» **Excerpted passage**
──────

People Power: The Surprising Secret Sauce of Profit

By Doll Rice Vice President of Revenue Optimization, Prism Hotels & Resorts | September 30, 2018

Revenue management strategies today are built largely on the relevant, impactful and extraordinarily detailed data provided by the increasingly sophisticated software and reporting that is now available. But this is only half of the picture. The successful execution of these tech-driven strategies relies on the human element to fully harness, utilize and implement the insights provided by big data and predictive analytics.

Without a talented revenue optimizer translating and applying the strategies from the data and predictive analytics, the hotel will not be as profitable. Ironically, at a time when technology and new software and systems have made-and continue to make-tremendous leaps forward, it's the human element that remains essential. Even in an age of bits, bytes and bandwidth, algorithms might do much of the heavy lifting, but it's ultimately people power that is the "secret sauce" to maximizing profits.

──────

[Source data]
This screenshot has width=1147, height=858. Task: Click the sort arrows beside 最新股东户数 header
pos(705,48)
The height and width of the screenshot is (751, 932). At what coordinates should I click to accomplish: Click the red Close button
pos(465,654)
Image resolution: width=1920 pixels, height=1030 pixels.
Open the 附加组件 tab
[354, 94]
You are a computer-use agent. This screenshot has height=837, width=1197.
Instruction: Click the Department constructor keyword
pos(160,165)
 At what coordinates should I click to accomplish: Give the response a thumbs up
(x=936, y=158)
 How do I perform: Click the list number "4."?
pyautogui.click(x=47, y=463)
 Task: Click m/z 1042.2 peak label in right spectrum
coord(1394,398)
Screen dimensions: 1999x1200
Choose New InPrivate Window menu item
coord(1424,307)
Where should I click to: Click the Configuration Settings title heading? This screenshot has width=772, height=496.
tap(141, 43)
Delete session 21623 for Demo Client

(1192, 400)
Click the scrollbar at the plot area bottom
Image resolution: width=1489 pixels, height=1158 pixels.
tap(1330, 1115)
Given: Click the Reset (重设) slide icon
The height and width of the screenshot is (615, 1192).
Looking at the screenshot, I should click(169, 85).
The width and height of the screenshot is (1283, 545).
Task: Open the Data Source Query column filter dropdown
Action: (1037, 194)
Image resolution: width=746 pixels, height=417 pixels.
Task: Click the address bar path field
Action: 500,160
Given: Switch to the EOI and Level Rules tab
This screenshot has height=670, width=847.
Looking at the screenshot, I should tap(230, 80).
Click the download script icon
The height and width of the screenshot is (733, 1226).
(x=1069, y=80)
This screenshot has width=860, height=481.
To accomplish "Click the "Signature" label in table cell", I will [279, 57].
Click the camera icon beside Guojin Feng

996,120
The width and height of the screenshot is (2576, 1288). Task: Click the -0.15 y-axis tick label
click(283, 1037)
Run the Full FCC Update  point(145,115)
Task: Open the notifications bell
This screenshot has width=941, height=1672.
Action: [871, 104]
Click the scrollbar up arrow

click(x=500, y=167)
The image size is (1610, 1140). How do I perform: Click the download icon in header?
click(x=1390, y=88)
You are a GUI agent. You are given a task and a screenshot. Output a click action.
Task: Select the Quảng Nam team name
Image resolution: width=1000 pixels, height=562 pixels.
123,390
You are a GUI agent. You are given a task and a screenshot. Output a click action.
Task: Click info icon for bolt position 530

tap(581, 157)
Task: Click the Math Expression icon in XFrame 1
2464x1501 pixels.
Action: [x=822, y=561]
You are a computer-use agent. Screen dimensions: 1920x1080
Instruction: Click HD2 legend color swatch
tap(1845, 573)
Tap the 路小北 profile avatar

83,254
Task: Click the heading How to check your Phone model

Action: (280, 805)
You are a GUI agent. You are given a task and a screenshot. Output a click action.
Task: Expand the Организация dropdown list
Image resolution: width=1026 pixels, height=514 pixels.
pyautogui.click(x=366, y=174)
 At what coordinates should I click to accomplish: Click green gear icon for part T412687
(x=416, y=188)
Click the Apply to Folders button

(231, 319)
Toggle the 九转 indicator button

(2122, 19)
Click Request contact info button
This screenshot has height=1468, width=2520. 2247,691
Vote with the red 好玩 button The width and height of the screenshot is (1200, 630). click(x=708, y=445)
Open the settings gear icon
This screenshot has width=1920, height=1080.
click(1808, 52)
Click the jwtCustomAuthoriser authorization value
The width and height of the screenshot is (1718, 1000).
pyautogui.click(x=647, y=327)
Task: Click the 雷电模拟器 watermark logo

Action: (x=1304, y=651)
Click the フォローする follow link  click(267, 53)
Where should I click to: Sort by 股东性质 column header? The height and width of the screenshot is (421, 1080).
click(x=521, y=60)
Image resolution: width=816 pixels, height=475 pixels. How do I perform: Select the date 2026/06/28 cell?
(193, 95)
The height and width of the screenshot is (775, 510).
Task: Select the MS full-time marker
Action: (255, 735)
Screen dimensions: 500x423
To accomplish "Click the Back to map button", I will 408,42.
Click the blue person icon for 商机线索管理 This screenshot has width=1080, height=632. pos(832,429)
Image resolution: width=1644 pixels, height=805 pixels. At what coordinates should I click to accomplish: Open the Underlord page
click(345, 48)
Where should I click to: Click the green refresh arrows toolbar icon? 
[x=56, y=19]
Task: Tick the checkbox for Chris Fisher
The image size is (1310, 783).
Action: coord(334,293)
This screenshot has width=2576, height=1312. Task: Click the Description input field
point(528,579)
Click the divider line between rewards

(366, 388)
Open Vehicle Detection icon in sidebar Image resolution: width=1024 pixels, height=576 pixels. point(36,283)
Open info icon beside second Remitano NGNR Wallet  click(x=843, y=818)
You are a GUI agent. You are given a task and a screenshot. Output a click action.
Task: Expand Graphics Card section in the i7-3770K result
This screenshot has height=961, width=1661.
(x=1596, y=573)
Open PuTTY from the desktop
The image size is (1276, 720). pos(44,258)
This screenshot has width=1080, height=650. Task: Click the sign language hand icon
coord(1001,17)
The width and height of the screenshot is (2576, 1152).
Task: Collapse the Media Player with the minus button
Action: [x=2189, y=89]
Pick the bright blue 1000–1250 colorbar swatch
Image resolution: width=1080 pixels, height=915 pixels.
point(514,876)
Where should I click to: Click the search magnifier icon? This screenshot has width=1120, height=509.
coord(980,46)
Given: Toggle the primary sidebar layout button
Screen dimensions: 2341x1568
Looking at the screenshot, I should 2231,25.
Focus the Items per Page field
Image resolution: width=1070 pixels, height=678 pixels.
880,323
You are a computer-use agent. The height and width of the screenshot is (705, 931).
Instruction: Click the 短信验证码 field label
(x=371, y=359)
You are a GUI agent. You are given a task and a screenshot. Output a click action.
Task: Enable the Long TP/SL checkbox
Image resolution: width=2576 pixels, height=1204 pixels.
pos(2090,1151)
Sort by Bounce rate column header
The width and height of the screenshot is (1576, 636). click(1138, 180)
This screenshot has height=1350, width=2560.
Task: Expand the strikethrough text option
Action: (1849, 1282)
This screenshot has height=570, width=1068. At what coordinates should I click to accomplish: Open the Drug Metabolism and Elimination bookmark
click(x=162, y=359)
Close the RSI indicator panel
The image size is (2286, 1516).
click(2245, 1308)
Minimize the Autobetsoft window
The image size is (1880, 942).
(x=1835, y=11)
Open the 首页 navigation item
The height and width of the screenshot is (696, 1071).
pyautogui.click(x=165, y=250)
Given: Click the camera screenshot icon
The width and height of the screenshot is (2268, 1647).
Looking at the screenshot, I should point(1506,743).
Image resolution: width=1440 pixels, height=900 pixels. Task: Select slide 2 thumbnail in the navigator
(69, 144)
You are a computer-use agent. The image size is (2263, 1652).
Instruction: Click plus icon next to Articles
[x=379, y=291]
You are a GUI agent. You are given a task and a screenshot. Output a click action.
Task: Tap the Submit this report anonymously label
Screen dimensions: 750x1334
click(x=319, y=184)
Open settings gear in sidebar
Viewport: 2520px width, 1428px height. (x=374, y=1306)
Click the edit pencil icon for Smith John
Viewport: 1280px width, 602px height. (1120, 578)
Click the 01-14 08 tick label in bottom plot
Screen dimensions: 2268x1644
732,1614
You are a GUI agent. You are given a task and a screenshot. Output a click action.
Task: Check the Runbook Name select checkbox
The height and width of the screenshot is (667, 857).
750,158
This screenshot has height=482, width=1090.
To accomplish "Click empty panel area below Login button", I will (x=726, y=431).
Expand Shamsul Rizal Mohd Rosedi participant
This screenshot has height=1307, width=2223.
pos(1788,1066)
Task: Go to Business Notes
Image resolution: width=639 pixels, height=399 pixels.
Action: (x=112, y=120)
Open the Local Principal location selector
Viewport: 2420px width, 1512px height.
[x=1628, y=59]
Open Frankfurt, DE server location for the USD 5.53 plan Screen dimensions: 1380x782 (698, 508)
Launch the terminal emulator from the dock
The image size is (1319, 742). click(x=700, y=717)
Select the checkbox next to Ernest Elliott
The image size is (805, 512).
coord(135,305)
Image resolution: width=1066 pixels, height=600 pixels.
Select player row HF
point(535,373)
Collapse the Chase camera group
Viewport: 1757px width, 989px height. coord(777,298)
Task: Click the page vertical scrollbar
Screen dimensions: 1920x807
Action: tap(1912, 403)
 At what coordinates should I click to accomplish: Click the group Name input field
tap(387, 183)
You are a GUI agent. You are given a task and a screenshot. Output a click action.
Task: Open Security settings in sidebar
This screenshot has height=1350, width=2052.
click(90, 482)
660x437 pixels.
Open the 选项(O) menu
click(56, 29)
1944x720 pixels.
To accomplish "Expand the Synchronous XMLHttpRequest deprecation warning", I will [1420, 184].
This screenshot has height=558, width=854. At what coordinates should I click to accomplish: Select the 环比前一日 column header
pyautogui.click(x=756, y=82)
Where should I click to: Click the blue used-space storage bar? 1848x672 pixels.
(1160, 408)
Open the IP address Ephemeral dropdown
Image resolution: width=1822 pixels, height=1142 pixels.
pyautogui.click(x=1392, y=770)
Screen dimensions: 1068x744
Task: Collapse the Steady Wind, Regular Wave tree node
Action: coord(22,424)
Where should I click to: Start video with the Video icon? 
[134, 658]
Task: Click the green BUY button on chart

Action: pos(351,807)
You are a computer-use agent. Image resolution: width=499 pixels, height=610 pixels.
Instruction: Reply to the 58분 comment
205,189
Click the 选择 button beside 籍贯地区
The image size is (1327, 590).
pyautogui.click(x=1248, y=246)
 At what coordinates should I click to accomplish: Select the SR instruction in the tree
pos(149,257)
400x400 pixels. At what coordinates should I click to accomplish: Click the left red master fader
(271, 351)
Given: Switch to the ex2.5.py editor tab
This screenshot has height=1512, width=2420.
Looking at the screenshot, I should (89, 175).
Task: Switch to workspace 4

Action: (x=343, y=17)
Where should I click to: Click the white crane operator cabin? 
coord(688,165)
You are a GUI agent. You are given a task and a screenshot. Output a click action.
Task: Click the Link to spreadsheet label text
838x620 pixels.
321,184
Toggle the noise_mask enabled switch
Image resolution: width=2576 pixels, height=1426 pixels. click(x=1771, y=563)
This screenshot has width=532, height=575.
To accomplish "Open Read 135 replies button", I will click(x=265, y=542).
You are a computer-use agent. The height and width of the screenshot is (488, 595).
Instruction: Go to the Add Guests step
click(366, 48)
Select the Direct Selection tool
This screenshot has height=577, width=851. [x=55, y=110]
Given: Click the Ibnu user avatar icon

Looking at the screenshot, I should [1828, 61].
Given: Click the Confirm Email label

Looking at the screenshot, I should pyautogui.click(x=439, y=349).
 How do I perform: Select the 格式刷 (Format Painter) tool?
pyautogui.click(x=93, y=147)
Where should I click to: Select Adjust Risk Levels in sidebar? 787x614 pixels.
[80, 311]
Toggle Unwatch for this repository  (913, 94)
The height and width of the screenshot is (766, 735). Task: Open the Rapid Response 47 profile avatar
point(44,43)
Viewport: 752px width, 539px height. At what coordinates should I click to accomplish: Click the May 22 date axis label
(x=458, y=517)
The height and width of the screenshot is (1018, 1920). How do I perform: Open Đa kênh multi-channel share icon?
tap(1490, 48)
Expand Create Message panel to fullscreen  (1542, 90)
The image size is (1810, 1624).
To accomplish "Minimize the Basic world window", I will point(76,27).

──────

» **Written tasks**
(a) From the article on revenue management, quote the passage from "People Power: The" up to and including "and predictive analytics.".
(b) In the article on revenue management, what is called the "secret sauce" to maximizing profits?

» **Responses for each task**
(a)
People Power: The Surprising Secret Sauce of Profit

By Doll Rice Vice President of Revenue Optimization, Prism Hotels & Resorts | September 30, 2018

Revenue management strategies today are built largely on the relevant, impactful and extraordinarily detailed data provided by the increasingly sophisticated software and reporting that is now available. But this is only half of the picture. The successful execution of these tech-driven strategies relies on the human element to fully harness, utilize and implement the insights provided by big data and predictive analytics.

(b) People power.